Excerpted passage:
O shining and wreathed in violets, city of singing,

stanchion of Hellas, glorious Athens

citadel of divinity.


War is sweet to those who have not tried it. The experienced

man in frightened at the heart to see it advancing.


Do not against all comers let break the word that is not needed.

There are times when the way of silence is best; the word in its power

can be the spur to battle.


Mistress of high achievement, O lady Truth,

do not let my understanding stumble

across some jagged falsehood.



Autodidact101
Apotheosis
apo·the·o·sis\ə-ˌpä-thē-ˈō-səs, ˌa-pə-ˈthē-ə-səs\
1 : elevation to divine status : deification
2 : the perfect example : quintessence

Once again curtsy or Merriam-Webster online.
Next week I'll be beginning the Greek plays, first Aeschylus then Sophocles. Watch out things are about to get wild!
Autodidact101
“...[B]ecause mythology was historically the mother of the arts and yet, like so many mythological mothers, the daughter, equally of her own birth. Mythology is not invented rationally; mythology cannot be rationally understood. Theological interpreters render it ridiculous. Literary criticism reduces it to metaphor. A new and very promising approach is opened, however, when it is viewed in the light of biological psychology as a function of the human nervous system, precisely homologous tot he innate and learned sign stimuli that release and direct the energies of nature-of which our brain itself is but the amazing flower.” -Joseph Campbell, The Masks of God, Primitive Mythology


People say of the Iliad and the Odyssey that Homer was saying life is either a battle or a journey. If that is true Homer believed life was a battle. Only about a third of the Odyssey is Odysseus' journey, it is the most fascinating part. The rest is about Telemachus, Penelope, and at least a third is dealing with the suitors. All people in ancient Greece are subject tot he whims of the gods and the plans of destiny but none more than the women. Just as I never believed the war was about Helen I don't believe that the fault lied in the suitors. They complain many times that Penelope gave them all words and signs that their presence was wanted. Of course men can say that but it because they interpreted her words and movements to suit his own desires. Penelope though laments, when she learns that the suitors are plotting to kill her son, that she hadn't kicked them all out long ago, that tells me she had the choice to do so. Hospitality is very important to the Homeric people, that is the great moral lesson that seems to preoccupy the Odyssey the most, how to be a good host and a good guest. If you are not it can warrant death as the suitors learn. Just as many people read the meeting of Telemachus and Helen, where she says that just as Menelaus was sacking Troy she had had a change of heart and that the only reason she went with Paris in the first place was because she had been tricked by Aphrodite, and smile knowingly, that is how I read Penelope and the suitors. The Iliad and the Odyssey would be more interesting from the female perspective. Helen, Penelope, and Briseis are by far the more interesting characters.

Records provided:
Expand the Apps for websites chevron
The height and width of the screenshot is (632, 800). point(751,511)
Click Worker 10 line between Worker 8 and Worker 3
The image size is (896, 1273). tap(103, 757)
* * *
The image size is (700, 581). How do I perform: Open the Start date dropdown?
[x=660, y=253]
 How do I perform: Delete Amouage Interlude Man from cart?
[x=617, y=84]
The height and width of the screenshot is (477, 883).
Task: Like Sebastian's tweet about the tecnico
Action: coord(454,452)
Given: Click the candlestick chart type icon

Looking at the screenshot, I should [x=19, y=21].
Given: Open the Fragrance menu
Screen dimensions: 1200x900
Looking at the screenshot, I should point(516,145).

Aim of the task:
Extend the blog excerpt on Greek poetry and Homer's epics above, starting after its final sentence.

Your response:
The events that you would expect at the ending of the Iliad, the Trojan horse, the death of Paris and Achilles (remember his heel), and the sacking or Troy, are briefly mentioned in the Odyssey. I suppose that the stories were so well known to Homers audience he spent his time detailing other the other aspects but for me it was a shame. I would have preferred hearing about those things than many of the other scenes. A particularly fascinating scene of the Odyssey is when Odysseus goes to the gates of Hades. I read this part very closely because it is from Greece that we get our Western concepts of the soul and the after life, though it is till too soon for the happy side. The golden resurrection god, Dionysus, wouldn't be born into Greek mythology for some time.


To my mind the Odyssey is really the dreams of a child about his absent father. The ideal. When a child grows up missing a parent he concocts fairy tales about that parent, “He didn't abandon me, he's really an international spy, brave handsome and rich, and he left to protect me, but he'll come back and we'll have adventures together.” Perhaps this interpretation says more about me. Perhaps it says something about Homer.